Knowing where and how to use limited resources is a strategy that leaders across multiple industries are working to master.

In the face of constricted supply chains, manufacturers and their customers have had to embrace a business cliché: do more with less.

Article snapshot: Challenged by high product costs and low availability, companies can adopt more precision in where and how they use certain goods.

The scarcity of supplies—from cars to baby formula to coffee—has led some businesses to reengineer their supply lines to use fewer sources of raw materials or components. In turn, their customers have had to become more strategic about how they use the products they buy.

For the agricultural industry, one critical ingredient has been increasingly hard to come by. As Bloomberg Businessweek recently reported, supplies of synthetic fertilizer were already stretched thin by rising natural gas prices, factory closures, and export restrictions when Russia, long an exporter of crop nutrients, launched its invasion of Ukraine, stretching supplies even thinner.

For farmers, maximizing the impact of fertilizer may be a challenge best accomplished with maps.

Precision Preserves Scarce Resources amid Fertilizer Shortage

Knowing where and how to use limited resources is a strategy that leaders across multiple industries are working to master.
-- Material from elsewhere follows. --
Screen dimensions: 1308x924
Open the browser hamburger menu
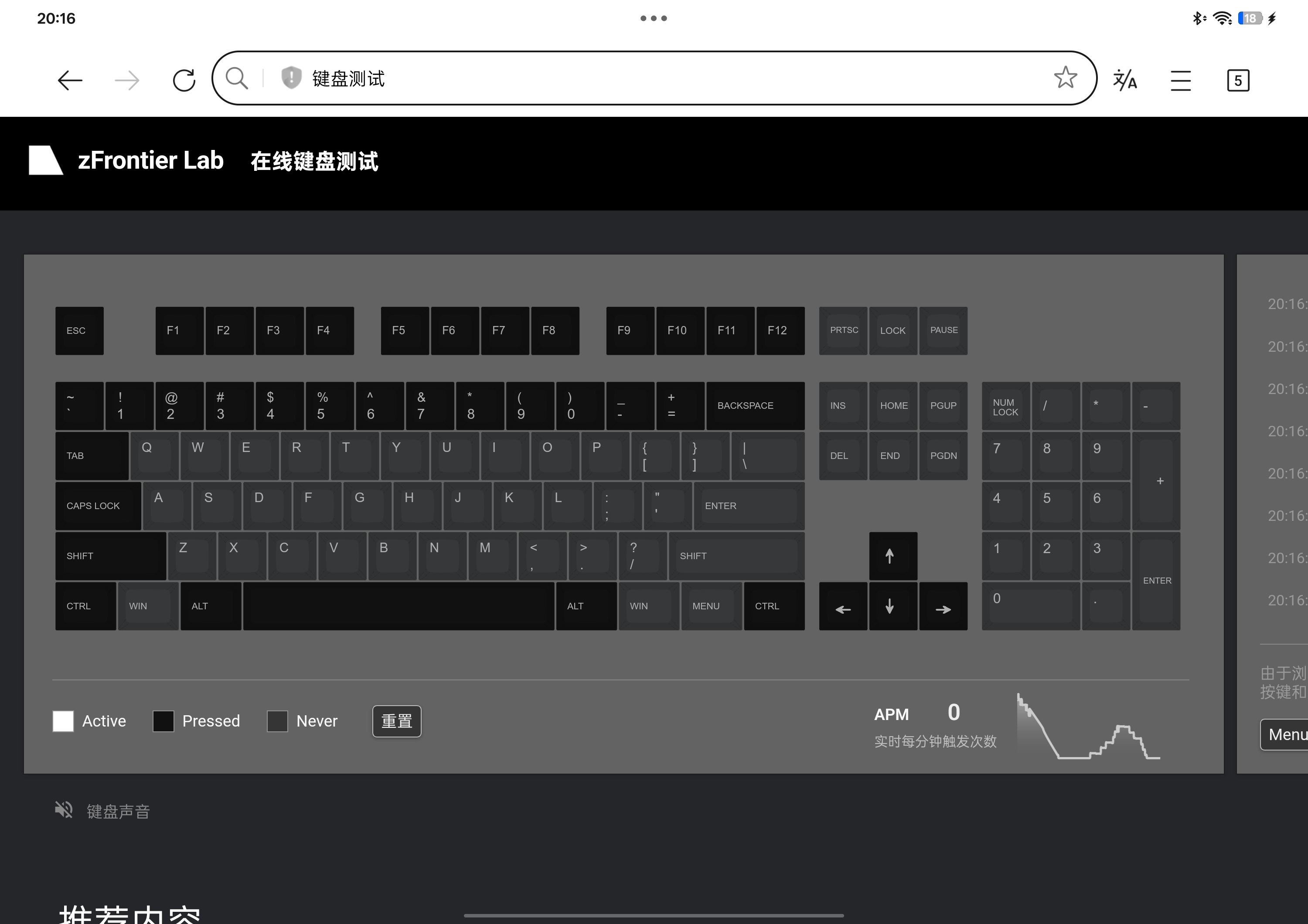tap(1180, 80)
For farmers, strategically placing fertilizer to maximize its nutrient benefits isn’t just possible, it’s already happening.

Iowa Select Farms, the fourth-largest hog producer in the US, created its own app powered by geographic information system (GIS) technology to ensure that hog manure gets strategically—and responsibly—applied to the crops that will eventually feed its hogs. By integrating data on soil analysis into GIS, the company determines which sections of a farm need fertilizer applications and to what degree.

As reported in a recent WhereNext article, the Iowa Select team “turned to GIS to analyse how much fertilizer to apply to which portions of the fields in accordance with environmental regulations—a form of location intelligence pivotal to smart agriculture.”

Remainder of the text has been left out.